You can drain the oil or not but if you do make sure you tape a note in a ziploc on top of motor reminding you NO OIL during off season then when you take cover off in the end of fall/Winter you are reminded. Sounds silly but an ounce of prevention means a lot. Then winter tuneup in fall. Oil change.....Wheel hubs greased or oiled.......Augers checked....remove shear pins and see if they spin freely on their shafts.....Grease any moving parts with low temp grease!!!! Check belts.....replace if necessary. Or what your manual says about what fluids.....oil....grease....Etc.!!!!

Did you get a manual????

Drop us some numbers off your new Awesome Ariens ST824. Model and serial number. Also your engine numbers....if Tecumseh usually under the starter Plug remove two screws and it should be under plug on top of Engine Shroud. Ex:HM80-155629.


----------



## PSilvia415 (Jun 11, 2019)

SimplicitySolid22 said:


> You will hear many methods for storing......My best bet is drain gas...run engine until it runs dry(remaining gas still in fuel line and carb. are gone). Drain Oil.
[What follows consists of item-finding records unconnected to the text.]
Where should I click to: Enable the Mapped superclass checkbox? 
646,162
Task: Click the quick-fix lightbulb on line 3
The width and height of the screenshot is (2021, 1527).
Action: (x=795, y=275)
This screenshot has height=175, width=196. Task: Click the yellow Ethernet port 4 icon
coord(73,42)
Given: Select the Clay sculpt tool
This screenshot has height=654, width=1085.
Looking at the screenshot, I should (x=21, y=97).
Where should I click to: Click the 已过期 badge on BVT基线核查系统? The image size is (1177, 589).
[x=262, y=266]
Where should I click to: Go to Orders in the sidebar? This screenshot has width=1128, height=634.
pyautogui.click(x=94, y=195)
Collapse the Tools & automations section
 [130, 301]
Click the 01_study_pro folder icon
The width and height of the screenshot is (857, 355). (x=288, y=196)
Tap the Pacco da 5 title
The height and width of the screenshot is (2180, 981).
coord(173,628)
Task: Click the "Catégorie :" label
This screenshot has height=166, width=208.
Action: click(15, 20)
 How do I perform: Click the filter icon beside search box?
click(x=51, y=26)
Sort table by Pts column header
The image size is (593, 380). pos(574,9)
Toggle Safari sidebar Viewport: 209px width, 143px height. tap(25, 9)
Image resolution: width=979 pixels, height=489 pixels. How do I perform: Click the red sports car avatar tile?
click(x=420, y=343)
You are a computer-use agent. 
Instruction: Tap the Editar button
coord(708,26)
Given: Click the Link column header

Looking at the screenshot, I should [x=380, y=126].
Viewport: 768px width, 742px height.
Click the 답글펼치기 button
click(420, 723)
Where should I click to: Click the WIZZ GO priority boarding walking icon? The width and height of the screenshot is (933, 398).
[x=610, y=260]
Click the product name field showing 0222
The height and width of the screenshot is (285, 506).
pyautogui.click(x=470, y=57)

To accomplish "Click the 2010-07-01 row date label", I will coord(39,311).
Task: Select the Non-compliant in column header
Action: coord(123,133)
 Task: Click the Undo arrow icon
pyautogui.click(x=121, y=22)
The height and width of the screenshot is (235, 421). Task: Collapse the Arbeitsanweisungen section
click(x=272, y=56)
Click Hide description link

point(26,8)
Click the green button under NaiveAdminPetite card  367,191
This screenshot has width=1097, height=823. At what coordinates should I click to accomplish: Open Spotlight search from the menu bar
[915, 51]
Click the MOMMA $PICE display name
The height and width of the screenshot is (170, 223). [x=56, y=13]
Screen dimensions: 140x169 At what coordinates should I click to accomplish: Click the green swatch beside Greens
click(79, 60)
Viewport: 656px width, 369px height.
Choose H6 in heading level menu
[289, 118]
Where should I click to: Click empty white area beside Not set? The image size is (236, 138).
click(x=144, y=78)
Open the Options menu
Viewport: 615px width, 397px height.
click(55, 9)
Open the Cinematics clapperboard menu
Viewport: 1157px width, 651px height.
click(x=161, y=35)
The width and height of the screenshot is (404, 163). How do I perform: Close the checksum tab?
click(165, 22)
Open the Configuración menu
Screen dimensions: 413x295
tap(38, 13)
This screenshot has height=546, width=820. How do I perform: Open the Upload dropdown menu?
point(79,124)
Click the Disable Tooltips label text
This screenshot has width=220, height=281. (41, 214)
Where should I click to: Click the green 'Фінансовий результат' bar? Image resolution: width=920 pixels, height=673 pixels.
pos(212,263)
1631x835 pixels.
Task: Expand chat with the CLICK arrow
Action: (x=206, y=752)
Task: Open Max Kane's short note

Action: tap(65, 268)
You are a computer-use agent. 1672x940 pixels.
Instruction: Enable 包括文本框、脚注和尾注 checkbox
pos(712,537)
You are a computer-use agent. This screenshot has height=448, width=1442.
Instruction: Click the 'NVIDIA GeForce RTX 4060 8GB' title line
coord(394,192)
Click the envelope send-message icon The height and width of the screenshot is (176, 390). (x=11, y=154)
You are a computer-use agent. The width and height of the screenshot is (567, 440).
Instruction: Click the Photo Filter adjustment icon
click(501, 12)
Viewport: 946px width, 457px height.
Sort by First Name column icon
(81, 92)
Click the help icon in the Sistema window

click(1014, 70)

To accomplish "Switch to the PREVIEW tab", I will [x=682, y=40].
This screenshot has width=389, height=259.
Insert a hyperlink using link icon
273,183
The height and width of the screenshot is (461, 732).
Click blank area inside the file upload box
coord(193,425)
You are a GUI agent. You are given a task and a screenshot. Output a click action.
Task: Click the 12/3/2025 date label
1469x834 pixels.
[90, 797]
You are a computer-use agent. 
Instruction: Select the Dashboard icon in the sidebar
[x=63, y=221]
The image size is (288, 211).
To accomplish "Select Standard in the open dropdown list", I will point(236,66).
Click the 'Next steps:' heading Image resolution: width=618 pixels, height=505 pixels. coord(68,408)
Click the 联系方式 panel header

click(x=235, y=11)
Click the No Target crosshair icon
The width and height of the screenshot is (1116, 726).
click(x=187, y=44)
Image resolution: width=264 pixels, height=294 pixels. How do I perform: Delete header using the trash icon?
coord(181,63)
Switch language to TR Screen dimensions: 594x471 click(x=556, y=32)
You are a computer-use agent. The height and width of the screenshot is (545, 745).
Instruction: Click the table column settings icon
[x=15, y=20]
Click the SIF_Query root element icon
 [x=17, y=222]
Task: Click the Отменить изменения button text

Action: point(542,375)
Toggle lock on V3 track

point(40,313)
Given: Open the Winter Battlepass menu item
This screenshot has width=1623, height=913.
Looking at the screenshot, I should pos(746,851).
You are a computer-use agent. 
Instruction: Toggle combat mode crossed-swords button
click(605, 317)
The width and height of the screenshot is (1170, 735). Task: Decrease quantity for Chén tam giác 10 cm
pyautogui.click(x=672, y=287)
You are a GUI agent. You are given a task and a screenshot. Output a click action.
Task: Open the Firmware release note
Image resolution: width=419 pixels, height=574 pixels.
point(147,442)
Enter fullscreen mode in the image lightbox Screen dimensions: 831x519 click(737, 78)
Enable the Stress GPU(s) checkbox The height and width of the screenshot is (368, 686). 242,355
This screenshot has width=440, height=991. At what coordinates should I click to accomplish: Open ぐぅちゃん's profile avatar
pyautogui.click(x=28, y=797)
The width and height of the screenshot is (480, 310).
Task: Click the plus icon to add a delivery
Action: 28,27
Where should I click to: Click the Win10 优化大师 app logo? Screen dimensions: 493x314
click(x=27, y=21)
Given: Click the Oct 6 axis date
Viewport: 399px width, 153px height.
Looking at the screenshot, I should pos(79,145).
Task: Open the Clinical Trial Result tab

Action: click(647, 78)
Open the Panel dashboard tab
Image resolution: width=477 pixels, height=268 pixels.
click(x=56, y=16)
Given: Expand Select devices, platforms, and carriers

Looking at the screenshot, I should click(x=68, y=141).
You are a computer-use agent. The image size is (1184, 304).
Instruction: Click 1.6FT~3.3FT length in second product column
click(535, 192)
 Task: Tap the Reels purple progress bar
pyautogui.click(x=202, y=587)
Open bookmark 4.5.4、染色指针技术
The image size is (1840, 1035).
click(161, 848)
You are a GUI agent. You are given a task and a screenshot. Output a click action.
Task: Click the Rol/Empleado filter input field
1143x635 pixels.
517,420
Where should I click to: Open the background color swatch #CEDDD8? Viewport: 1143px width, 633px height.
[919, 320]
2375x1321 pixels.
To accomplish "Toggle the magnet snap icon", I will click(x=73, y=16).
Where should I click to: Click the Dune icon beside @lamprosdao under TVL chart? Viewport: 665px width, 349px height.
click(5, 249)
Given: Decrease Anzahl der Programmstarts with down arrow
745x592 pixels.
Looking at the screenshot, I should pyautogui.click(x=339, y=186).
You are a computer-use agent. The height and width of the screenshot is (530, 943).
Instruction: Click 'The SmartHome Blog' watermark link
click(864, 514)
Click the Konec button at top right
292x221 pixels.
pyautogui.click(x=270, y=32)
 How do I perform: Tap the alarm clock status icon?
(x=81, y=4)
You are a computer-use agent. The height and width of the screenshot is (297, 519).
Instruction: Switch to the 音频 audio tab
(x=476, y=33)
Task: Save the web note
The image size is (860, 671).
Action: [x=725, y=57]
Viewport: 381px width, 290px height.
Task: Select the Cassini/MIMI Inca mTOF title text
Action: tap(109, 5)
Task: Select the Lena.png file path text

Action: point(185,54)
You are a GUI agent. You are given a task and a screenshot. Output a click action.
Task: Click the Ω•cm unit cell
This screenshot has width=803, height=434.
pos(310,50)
Take out spark plug and spray fogging oil in cylinder......Look in plug hole to see if cylinder is at TDC(Top dead center). If not pull on starter rope and watch in plug hole until cylinder is at top stroke.
> 
> Doesn't hurt to spray fog oil in cylinder and turn over engine a couple of times(no plug) and then go to TDC. Replace plug.
> 
> ...


Thanks for the tips, I followed these today but couldn't figure out how to get the motor TDC. Seems no matter how slow I pulled, it wouldn't remain at the top. Not sure how much this matters.

While draining I dig break a rusty clamp holding the gas line to the tank, will need to find a replacement, plus the hose itself had a tiny crack so that as well. 

HMSK80 1555265 looks to be the engine code. No manual but I did print some looking up the model and serial on Ariens site.


----------



## crazzywolfie (Jun 2, 2014)

getting it to top dead center is not a huge deal as long as you make sure to put a bit of oil in the cylinder and spin it over a couple times to lube and coat the cylinder. you mainly just want the piston at top dead center so you are less likely to have a valve stick open and water get in. with spark plug out it should be super easy to do and see. 

as far as whether it is a good deal or not it is hard to say. i probably wouldn't buy something with a old style flat head after running machines with OHV. there is really nothing wrong with them and they usually do just fine as long as you keep the oil topped up but if you use a machine with a OHV enough you really do notice how much better on fuel they are.


----------



## SimplicitySolid22 (Nov 18, 2018)

PSilvia415 said:


> Thanks for the tips, I followed these today but couldn't figure out how to get the motor TDC. Seems no matter how slow I pulled, it wouldn't remain at the top. Not sure how much this matters.
> 
> While draining I dig break a rusty clamp holding the gas line to the tank, will need to find a replacement, plus the hose itself had a tiny crack so that as well.
> 
> HMSK80 1555265 looks to be the engine code. No manual but I did print some looking up the model and serial on Ariens site.



http://www.barrettsmallengine.com/tecumsehpartslist/HMSK80-155526S.pdf

That last 5 is an S I believe on your HMSK80. So 526S.

When you pull the starter rope you should see the top piston go down or up not stay still????

The rope will tighten as you get to top usually.

http://www.barrettsmallengine.com/manual/tecumsehlheadmanual.pdf


----------